My pathetic attempt at reduction, by limiting my actions to one piglet, did nothing to safeguard the welfare of that individual. Like so much of what we were expected to do in veterinary training, it simply should not have been allowed, because the procedure itself was unethical. In such cases, I believe we can be guided by the Three Rs to give priority to replacement, by showing students a video of these procedures, not least so that they know what to expect on farm visits. This can go hand-in-hand with advice about how these practices can be avoided through less-intensive husbandry practices.
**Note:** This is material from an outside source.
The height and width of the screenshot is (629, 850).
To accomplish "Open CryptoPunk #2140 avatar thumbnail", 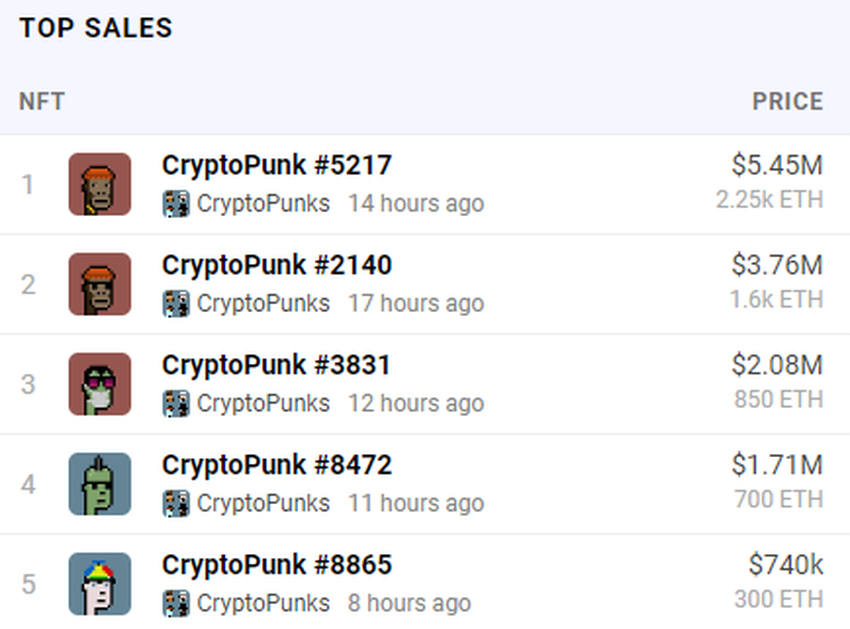I will pos(100,284).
When invasive procedures are required, the focus should then be on initial video or simulator learning, to reduce the number of animals used, followed by refinement — i.e. teaching students to always use anaesthesia and/or analgesia to minimise stress and suffering.

Other lessons
There were multiple instances, where students at the university farm were expected to perform unnecessary invasive procedures on production animals as part of their learning experience, with routine farming practices cited as the ‘gold standard’. My question was always this: Why are we following the ways of the farmers, rather than offering something more as potential veterinarians? But most students, particularly those from rural backgrounds, accepted the status quo, citing the need for ‘real-world’ practice. It was also regarded as essential preparation for extramural farm placements, which brought further horrors that I will not elaborate on here. Common sights during my training were cattle being dehorned without analgesia, in some instances leading to maggot-infested wounds; the repeated attempts to lasso a terrified cow on a hot summer’s day, which led to her jumping a fence and almost breaking her hip; exsanguination of a sheep to prove the procedure is humane; and tail-docking and castration of lambs, who were pinned down on their backs in a ‘cradle’, all without analgesia, while students delayed the procedure by joking about who would remove which testicle.

Promotion of the Three Rs and alternatives
My reason for writing this, apart from my own need to debrief and reflect, is to think about the context that must be created, if the Three Rs are to be of use in veterinary education. Adherence to the Three Rs will only come about within a culture of empathy and respect for animals, which should also be extended to students. Offering a transparent conscientious objection policy, and reinforcing in every unit of study that there are alternatives to ethically-contentious procedures, is a crucial part of this. The way I coped was to find like-minded students, involve myself in the student-run animal welfare association, use the conscientious objection policy and formal avenues within the faculty to lodge complaints, and seek the support of staff members. And I will always be grateful to several academics, who were wonderful role models on how to uphold ethics in teaching, who had witnessed and objected to far worse in their own veterinary education, and who encouraged me and my fellow students to be true to our values, to use science to uphold them, and to never give up on advocating for the highest standards of animal welfare.